Most assessments were done in the paddocks at the breeders’ place and not in a uniform set up, such as an arena, but nevertheless will give a good indication for the breeders. As Association, we highly encourage breeders to assess their breeding horses and possibly the offspring. In 2018 and 2019/2020 Silke was able to assess more horses as we were lucky she choose New Zealand again as holiday destination.
Compared to most other FEIF member countries, New Zealand does not have a long history with Icelandic horses. Although there were already records of Icelandic horses arriving in New Zealand in the late 1800s, it was not until the late 1990s when the first breeding horses arrived in New Zealand from Europe mainland.

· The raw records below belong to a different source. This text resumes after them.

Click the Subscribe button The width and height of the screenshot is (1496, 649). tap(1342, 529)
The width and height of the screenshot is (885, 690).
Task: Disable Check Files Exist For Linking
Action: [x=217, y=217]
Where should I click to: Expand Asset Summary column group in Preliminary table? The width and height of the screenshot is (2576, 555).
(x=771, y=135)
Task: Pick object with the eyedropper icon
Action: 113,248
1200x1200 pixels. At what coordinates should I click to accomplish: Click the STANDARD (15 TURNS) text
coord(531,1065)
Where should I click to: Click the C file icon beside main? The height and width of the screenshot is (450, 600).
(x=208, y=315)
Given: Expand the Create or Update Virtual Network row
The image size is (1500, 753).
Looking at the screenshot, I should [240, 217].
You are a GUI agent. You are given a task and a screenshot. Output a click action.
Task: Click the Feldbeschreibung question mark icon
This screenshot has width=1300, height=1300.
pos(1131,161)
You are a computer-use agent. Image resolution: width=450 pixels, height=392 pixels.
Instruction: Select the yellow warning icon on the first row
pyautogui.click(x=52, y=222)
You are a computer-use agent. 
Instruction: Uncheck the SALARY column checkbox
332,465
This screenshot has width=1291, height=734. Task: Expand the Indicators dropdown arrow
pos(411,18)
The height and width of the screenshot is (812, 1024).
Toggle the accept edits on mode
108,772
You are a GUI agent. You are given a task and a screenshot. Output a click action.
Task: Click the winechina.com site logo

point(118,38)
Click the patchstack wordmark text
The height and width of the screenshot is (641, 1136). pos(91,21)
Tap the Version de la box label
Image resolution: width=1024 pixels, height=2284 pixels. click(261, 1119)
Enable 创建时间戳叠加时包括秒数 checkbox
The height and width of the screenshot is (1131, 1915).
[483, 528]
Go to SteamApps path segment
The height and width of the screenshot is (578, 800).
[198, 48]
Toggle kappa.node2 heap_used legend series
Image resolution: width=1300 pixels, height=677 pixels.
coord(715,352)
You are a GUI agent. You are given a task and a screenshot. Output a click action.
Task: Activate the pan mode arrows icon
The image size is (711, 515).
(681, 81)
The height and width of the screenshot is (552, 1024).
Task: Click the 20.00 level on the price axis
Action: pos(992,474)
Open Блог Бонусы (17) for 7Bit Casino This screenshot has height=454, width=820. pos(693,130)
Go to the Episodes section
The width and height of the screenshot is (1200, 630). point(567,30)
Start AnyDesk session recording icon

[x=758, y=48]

The first stallion to arrive was Dux von Roetgen (DE1997143863), accompanied by four broodmares: Tinna (DE1987244167), Glæsa (DE1993244860), Fjóla des Prés (FR1993267020) and Grána vom Sophienhof (DE1993244981). Two other broodmares arrived a little later: Sunna frá Laugabæ (IS1985235567) and Desilóa frá Torfastöðum (IS1990288502) and in 2000 the first foals were born out of these horses.
More stallions followed in early 2000; Þótti frá Wetsinghe (NL2002100078), Sindri from Haldane Icelandic Horses (AU2003103010), Gneisti von Roetgen (DE2004143189) and Stormur frá Tornbjerg (DK2007105337), all imported as young colts. They were followed by more imports of breeding horses from Australia and Iceland with the first and so far only officially assessed stallion Prins Valíant frá Þúfu í Kjós (IS2011125435), arriving in 2019.
With permission of owners we keep record of most of these assessments for future use. As long as it is too expensive to organise official FEIF assessments, we will continue to encourage our members to assess their breeding horses via the assessment done in previous years. Together with the information on WorldFengur the assessments are an important tool for the breeders here to improve the quality of Icelandic horses.
Sunna frá Laugabæ [IS1985235567] – lead horse.
Photo: Roelf Schreuder
Þótti frá Wetsinghe [NL2002100078]
Photo: Jennie Boerema
Since an Icelandic horse Studbook in New Zealand did not yet exist (the Association was founded in 2006, and the Studbook Rules were only set up years later) and there was no official requirement for registration of horses, it was not until 2007 that the first New Zealand born horses were officially registered on the WorldFengur database.
Initially they were registered without DNA verification, but this soon changed and now only horses that have been DNA verified on both parents and can be traced back to Iceland, can be registered. There are only a handful of horses, mainly older geldings, which are either not DNA tested or only to one parent (in this occasion the other parent died before DNA could be verified).
In New Zealand it is quite common to crossbreed and there are hardly any horses here with official papers, let alone registered in a Studbook. Therefore raising the awareness that the Icelandic horses are registered in a worldwide database and also DNA verified on both parents, is an important aspect of promoting the purity of the breed.
Our next step now is supplying an official Certificate of Ownership in co-operation with WorldFengur for every fully registered and DNA verified horse born in New Zealand. Due to the small population of Icelandic horses and limited breeding, it is relatively easy for us to keep the database updated. The lines are short, we know most breeders and it is relatively easy to locate “missing” horses. Just like in all other countries, we depend on the cooperation of the breeders, owners and sellers to be able to do so.
We highly promote the use of the database. Our members have free access and it is a great source of information. We realise it is a tremendous effort to maintain and keep the database updated and we very much appreciate all the work the WorldFengur team and all the registrars put in.
We will continue to register all pure-bred Icelandic horses born in New Zealand according to the set rules and we look forward to continuing the good relationship we have with the WorldFengur team!